課題の指示:
次に示す、貧乏人大反乱集団のクリスマス集会と雨宮さんの右翼体験をめぐる文章を、最後の文の後から書き継ぐこと。

本文:
╔══

03年のクリスマスには、六本木ヒルズで「クリスマス粉砕集会」を敢行。貧乏人大反乱集団はどてらに身を包み、鍋や野菜、ちゃぶ台を持参して「商業主義・ぼったくり主義の象徴」である六本木ヒルズへ乗り込んだ。だが、鍋を始めようとした瞬間、300人(!)もの警察官に蹴散らされ、たまたま通りかかった貧乏臭い格好をした人までもが「弾圧」されるという憂き目にあった。「全然関係ない人なのに、『お前、貧乏だろう!』って警察官に言われてすごいショックを受けていた(笑い)。クリスマスの夜、警察にいきなりそんなこと言われたらショックですよね(笑い)」と、首謀者の、松本哉さん(32)は振り返る。
さてこの記事のなかで雨宮さんは、自分がかつて右翼団体に所蔵していたことを語っている。高校卒業がバブル崩壊後の就職難の時期にあたりその後フリーターをしていた雨宮さんはフリーターについて「どこにも属せない」と書いている。そのどこにも帰属できない意識が右翼に向かわせ、右翼団体に所属していた。なぜ左翼ではなく右翼かという理由はきわめてシンプルで、左翼の言説が難解だったからと雨宮さん。右翼は単純な言葉で、たとえば、「アメリカが悪い」と断言する。その明瞭さにひかれた。フランス大統領選候補のひとり極右政党国民戦線党首ル・ペンも「移民排除」というものすごくわかりやすい表明だ。「わかりやすい」は疑ったほうがいいと思う。

╚══

データ部分:

╔══

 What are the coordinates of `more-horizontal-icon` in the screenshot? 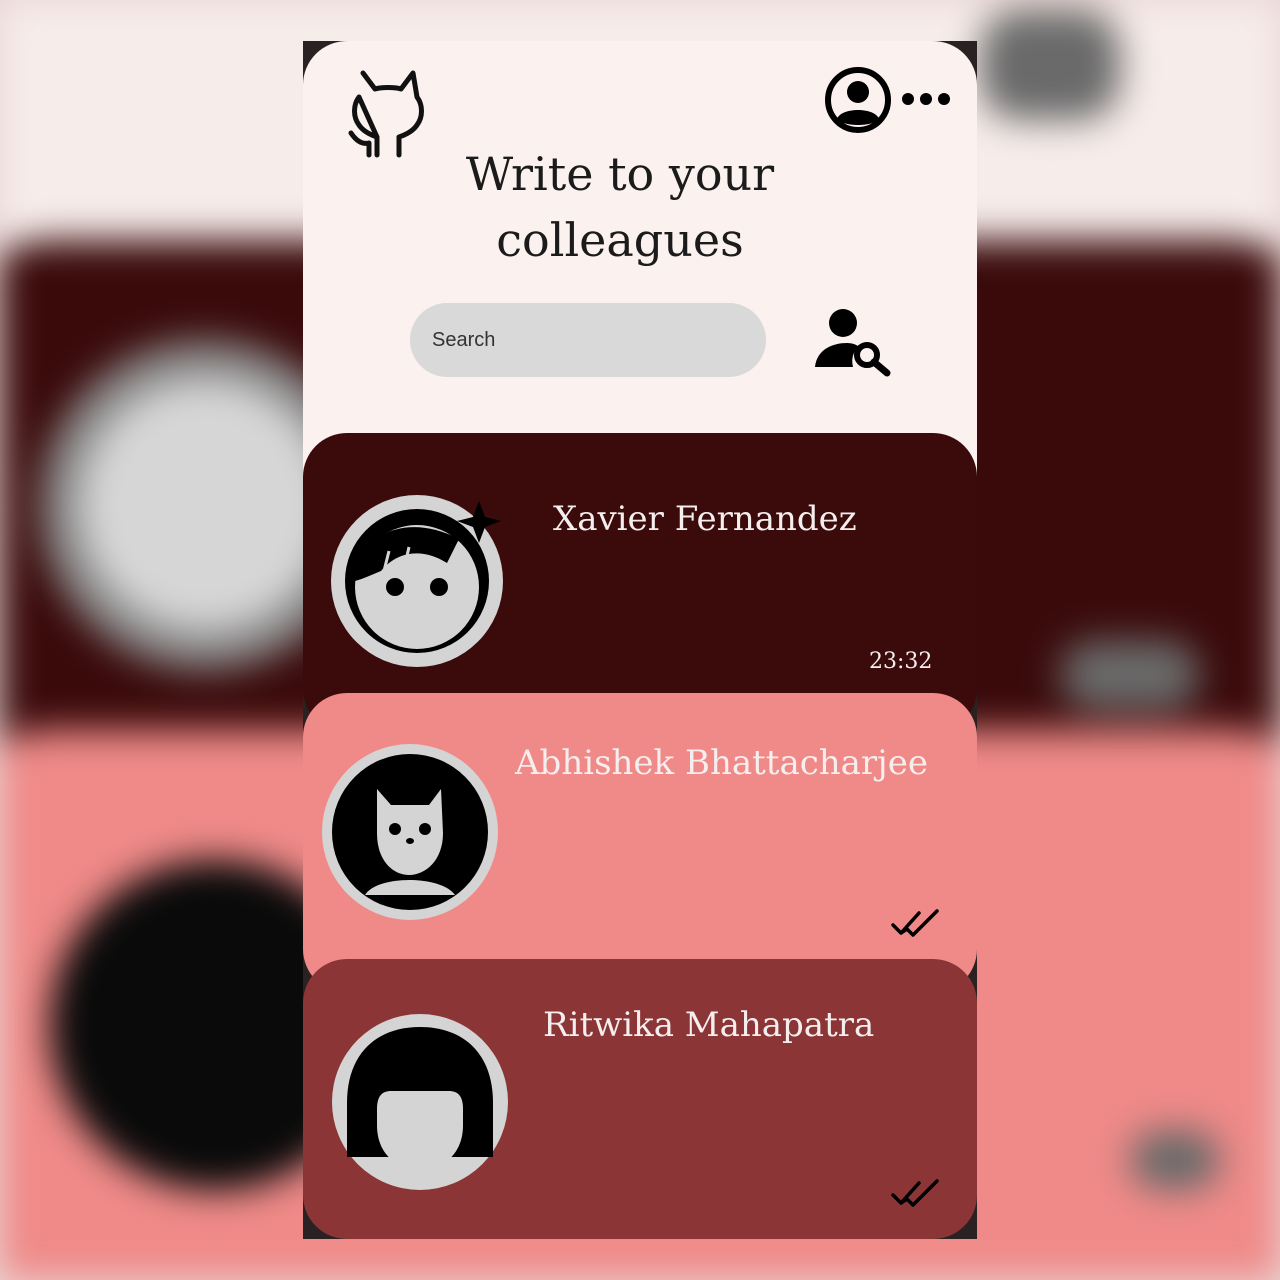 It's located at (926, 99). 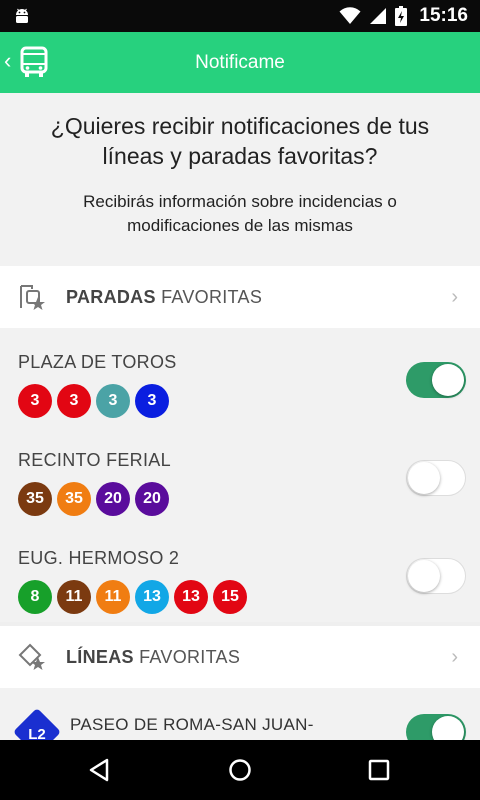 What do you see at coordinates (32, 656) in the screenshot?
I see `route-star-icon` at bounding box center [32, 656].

╚══

出力結果:
それはそれとして、雨宮さんがではなぜその後、左派に接近していったかは「論座」にある本文を読んでいただきたいが、それより僕が考えていたことは、この「素人の乱」の人たちの心性と、六〇年安保時の運動を指導したブントの心性(彼らはほとんどが二〇代だった)と、あまりかわりがないのじゃないかということだった。もちろん、ブントは知識人たちの運動であり、それこそその言説は難解だっただろう。その後に学者になった者など数多く輩出している(廣松渉、青木昌彦)。保守の論客になった者らも(西部邁、森田実、香山健一)。けれど、簡略すれば「若い」という感性と心性だ。ここ詳しく書くと長くなるので省略。
問題は、ブントがそうであったように(といっても、いきなり「ブント」と書かれてもわからない人にはなんのことだろうと思われるだろうから、ウィキペディアの「ブント」の項をひいて、そこからさらに先へリンクをたどってください)、歳をとることへの想像力をどう持っているかだ。年齢を重ねるうち「貧乏である若者ら」のうち、なにかの拍子にそうでなくなってしまう者が出現したとき「素人の乱」の運動はどうなるのか(ブントもそうだったと思うわけさ)。とはいえ、僕は彼らの運動を否定しないし、ブントにもあっただろう心性を肯定する。なにしろ、面白そうだからだ。魅力的である。あとなあ、「若い」ってことだけでつっぱしるからこその「運動」だよな。そうじゃなければ、「いま、ここ」にはぜったいならない。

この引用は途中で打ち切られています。